Physical Sciences for Health CDT
Thesis project - "Design & develop an injectable, light curable and resorbable material for intramedullary stabilisation of upper extremity fractures"
Dr Will Palin, School of Dentistry
Professor Liam Grover, School of Chemical Engineering
Dr Iain Styles, School of Computer Science
Dr DJ Wilson, Smith & Nephew
Surgical repair of fractures in long bones such as humerus or tibia, rely upon the use of conventional fixation techniques such as intramedullary (IM) nails, extramedullary plates and fixators. Traditional IM systems are designed to provide longitudinal stabilisation with minimal bending moment, sufficient rigidity and compressive strength with adequate durability to promote bone healing. However, these fixation devices are deemed inadequate for patients exhibiting autoimmune response towards metallic hardwares or suffering from metabolic bone diseases such as osteoporosis, which is particularly prevalent in the aging population. Complications further arise with prosthetic related infections, which are considered to be the leading cause of post clinical morbidity and mortality following surgical implantations . It is suggested that the bone stabilisation system involving resorbable cement would address the aforementioned challenges currently faced within the field.

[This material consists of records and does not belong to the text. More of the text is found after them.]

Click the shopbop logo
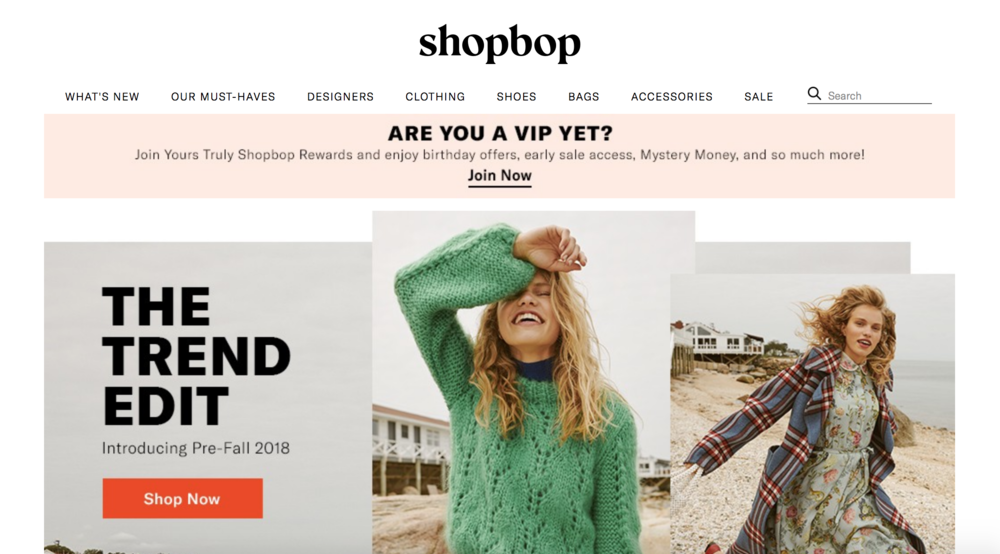The width and height of the screenshot is (1000, 554). (499, 43)
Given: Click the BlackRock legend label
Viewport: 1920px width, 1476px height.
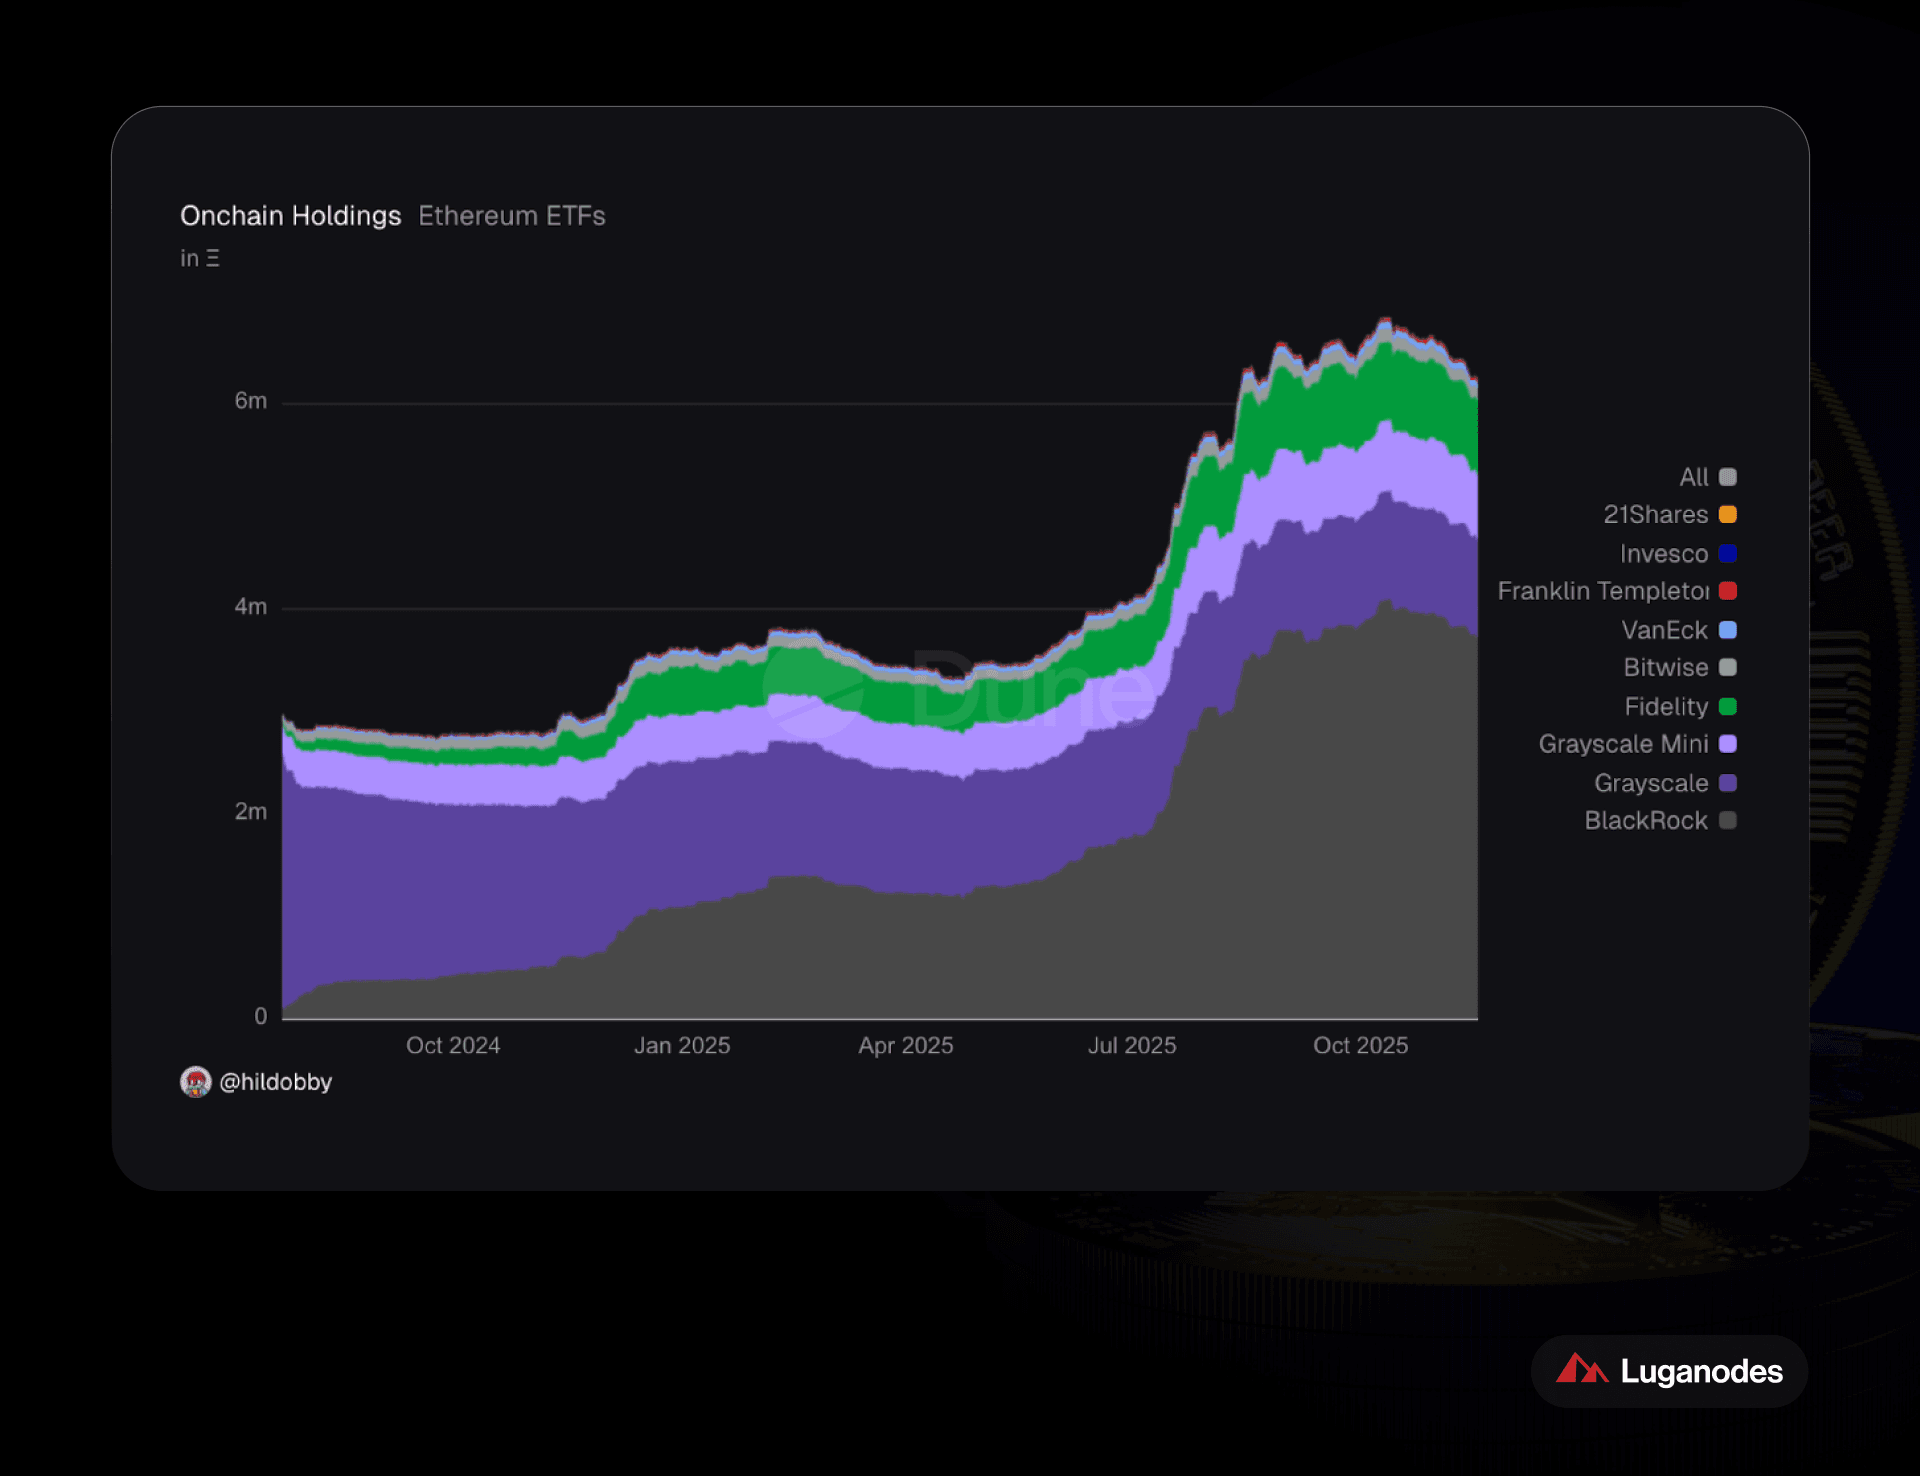Looking at the screenshot, I should (x=1646, y=820).
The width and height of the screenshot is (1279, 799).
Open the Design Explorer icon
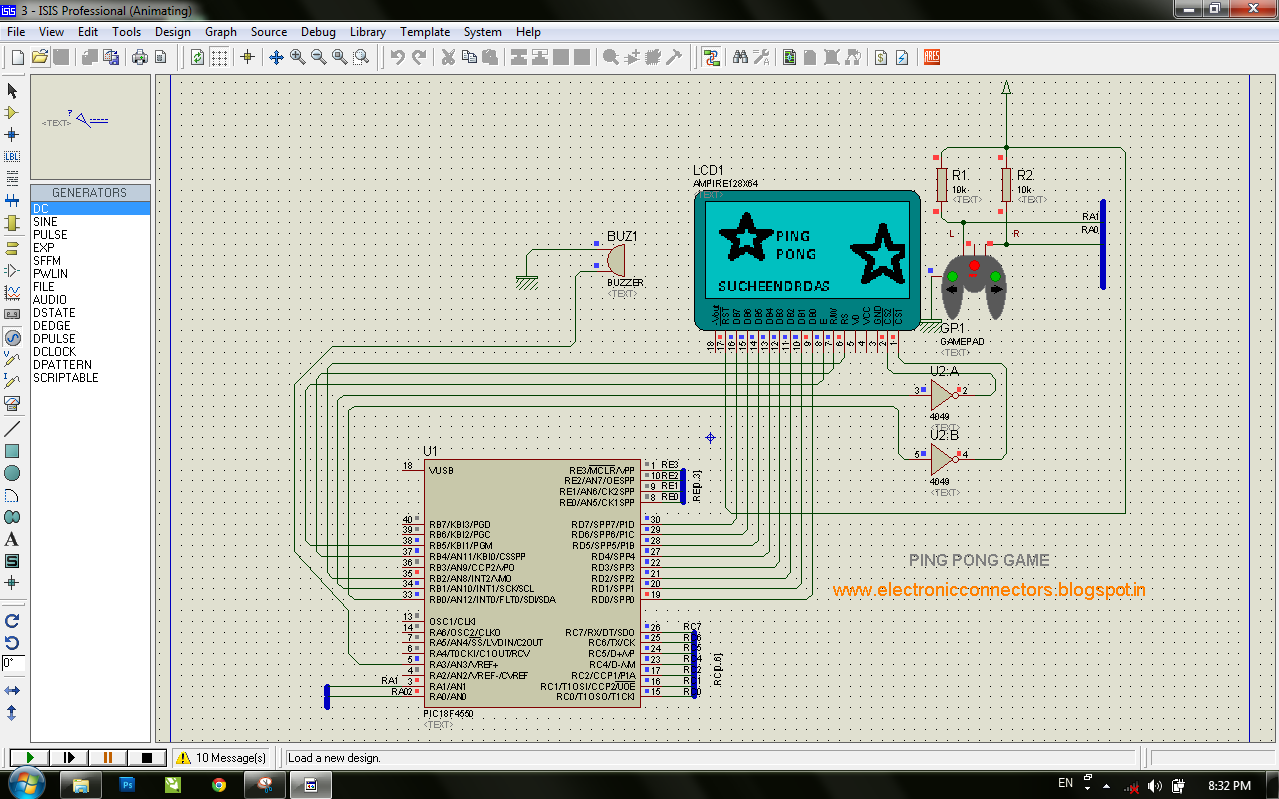coord(789,57)
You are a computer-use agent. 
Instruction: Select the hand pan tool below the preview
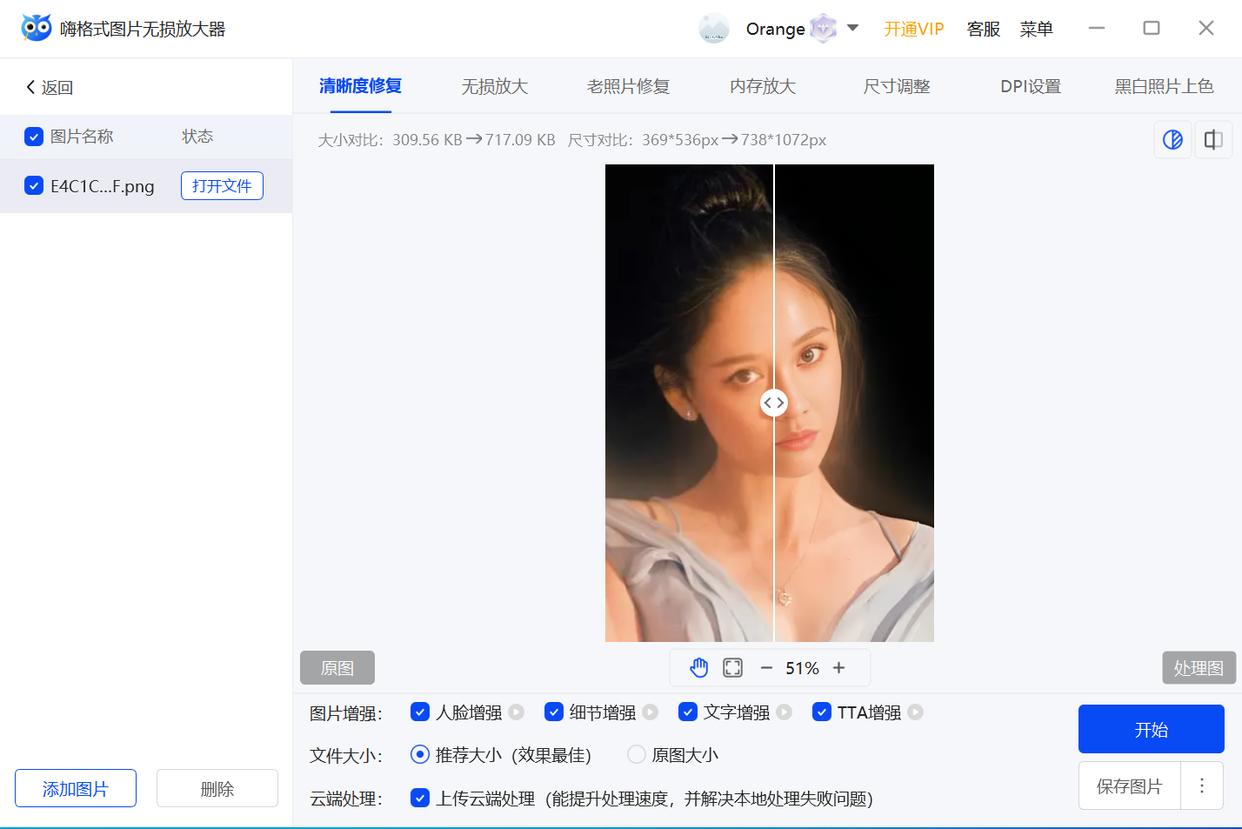point(697,667)
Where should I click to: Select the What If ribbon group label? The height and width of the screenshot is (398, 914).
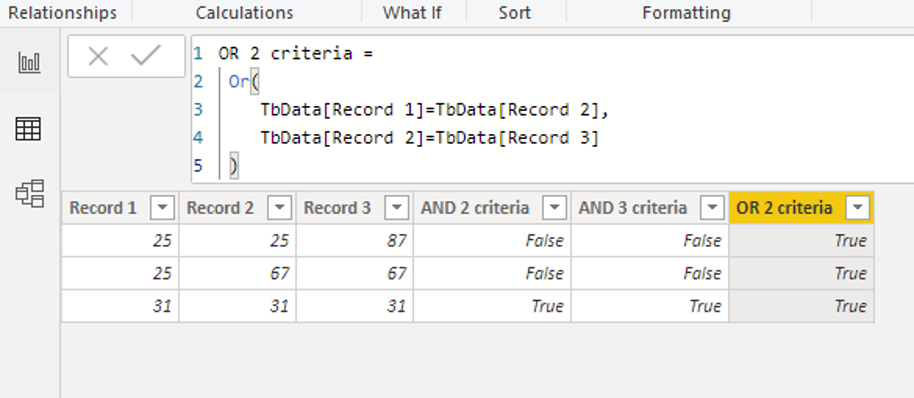pyautogui.click(x=412, y=13)
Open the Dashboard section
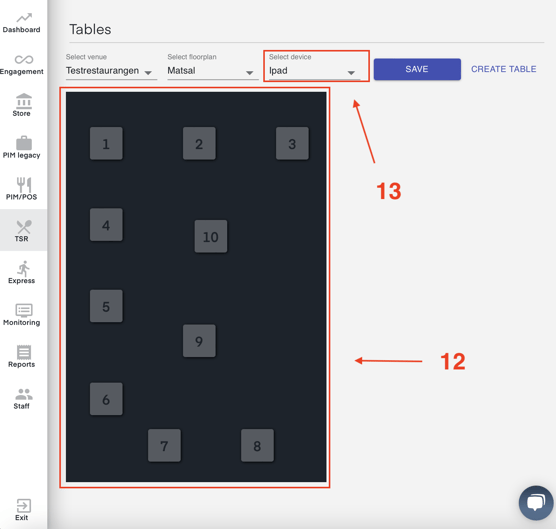Image resolution: width=556 pixels, height=529 pixels. click(x=22, y=23)
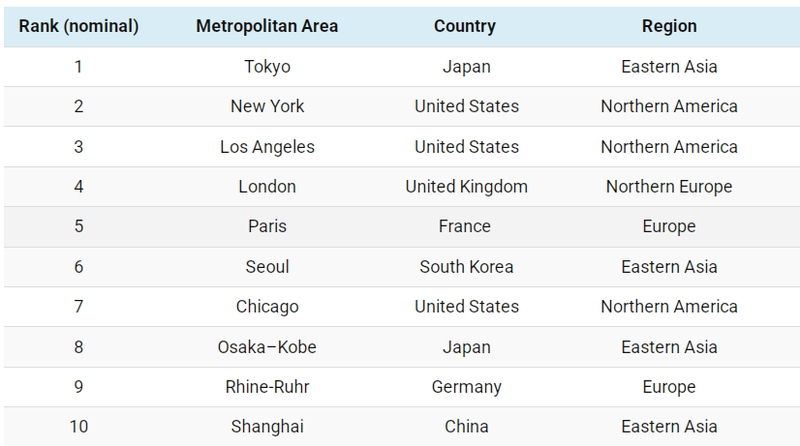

The proposed system will consist of a resorbable stent positioned over the fracture site from within the bone canal and expanded into place by inflation of a resorbable bio-balloon. The main focus of this PhD programme will be development of the novel light curable resorbable bioactive cement. The material will be injected percutaneously into the intramedullary canal that will conform to the unique canal geometry following a photo-polymerisation process. The crosslinked cement will be contained within the confines of the implanted bio-balloon as to eliminate the risk of extravasation. The bioactive cement implant will be designed to systematically degrade into biocompatible compounds that can either be excreted directly from the body or metabolised without the need for surgical removal of the device. The cement will be designed and formulated such that it provides sufficient mechanical stability and integrity necessary at load bearing points, during the early stages of healing process. The degradation of bioactive cement rate will coincide with the new tissue (bone) regeneration and remodelling process in a timely manner (< 2 years).
Aims and objectives
The overarching aim of this project is to develop a standalone bone stabilisation system consisting of a light curable and resorbable bioactive cement material that can be used as a fracture fixator during a minimally invasive percutaneous surgical procedure.
The majority of the project involves engineering and physical science; designing and formulating a novel injectable, light curable, bioactive and resorbable polymer composite. This will include characterisation of ceramic particle morphology (inorganic component) and how the particle size, shape and distribution will affect the overall rheological properties of the polymer composite and its infusion into the bone canal. More importantly, how this will affect the photopolymerisation process and subsequently the mechanical properties and stability of the cement mixture. Some of the methods that will be used for particle size characterisation include scanning electron microscopy, sieve analysis and laser diffraction. The project will also involve chemical modification of polymer and/or ceramic particles with groups amenable to photocrosslinking. The properties of a range of photoinitiator chemistries will be explored, including molar absorptivity, quantum yield and any possible cytotoxic effect of either the photoinitiator or the activation wavelength. Raman/FTIR spectroscopy will be used to determine the degree of crosslinking by photopolymerisation enabling spatial mapping of how deep the curing reaction reaches into the resin composite. The aim is to effectively photopolymerise greater than 3mm layer of cement mixture.
- Williams DF. Introduction: implantable materials and infection. Injury. 1996; 27:SC1-SC4.